Réduits à l’extrémité, les Carthaginois demandèrent un armistice, parlèrent de traiter, pour gagner du temps, et se hâtèrent de rappeler Hannibal, Celui-ci obéit sans hésiter. Il s’embarqua à Crotone. Quel fut alors son état d’âme ? Eprouva-t-il quelques rancœurs devant ce naufrage de ses dernières espérances ? On peut le conjecturer sans grand risque d’erreur. Mais les historiens ne fournissent aucune information valable sur ce point : car on ne peut attacher de créance aux commérages de Tite-Live et de Valère-Maxime ; ils prêtent au chef carthaginois d’invraisemblables et stériles fureurs. En réalité, cette âme profonde a gardé son secret. Lui parti, Rome respira. C’était la fin du cauchemar. C’était la délivrance !

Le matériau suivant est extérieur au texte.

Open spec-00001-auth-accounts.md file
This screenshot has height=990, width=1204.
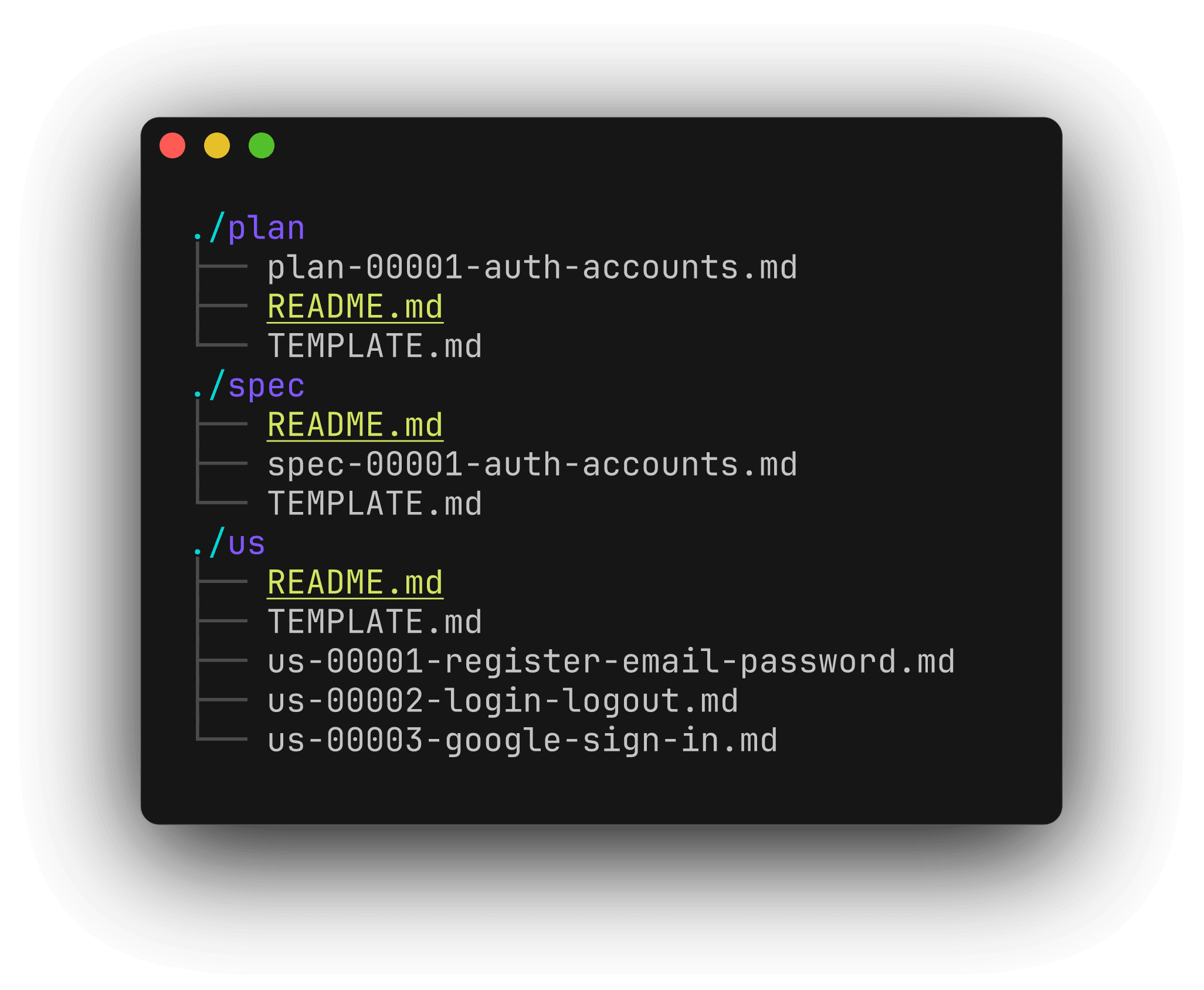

Lorsque Hannibal débarqua en Afrique, il avait encore 12 000 de ses vétérans. Ils formèrent le noyau de son armée. Il y joignit 12 000 mercenaires recrutés en Gaule, en Ligurie, en Mauritanie, et à peu près autant de miliciens puniques et libyens. Mais l’arme qui avait fait jadis sa force, la cavalerie, manquait. A peine disposait-il de 2 000 Numides et de quelques escadrons carthaginois. Désormais la plupart des Numides servaient Rome.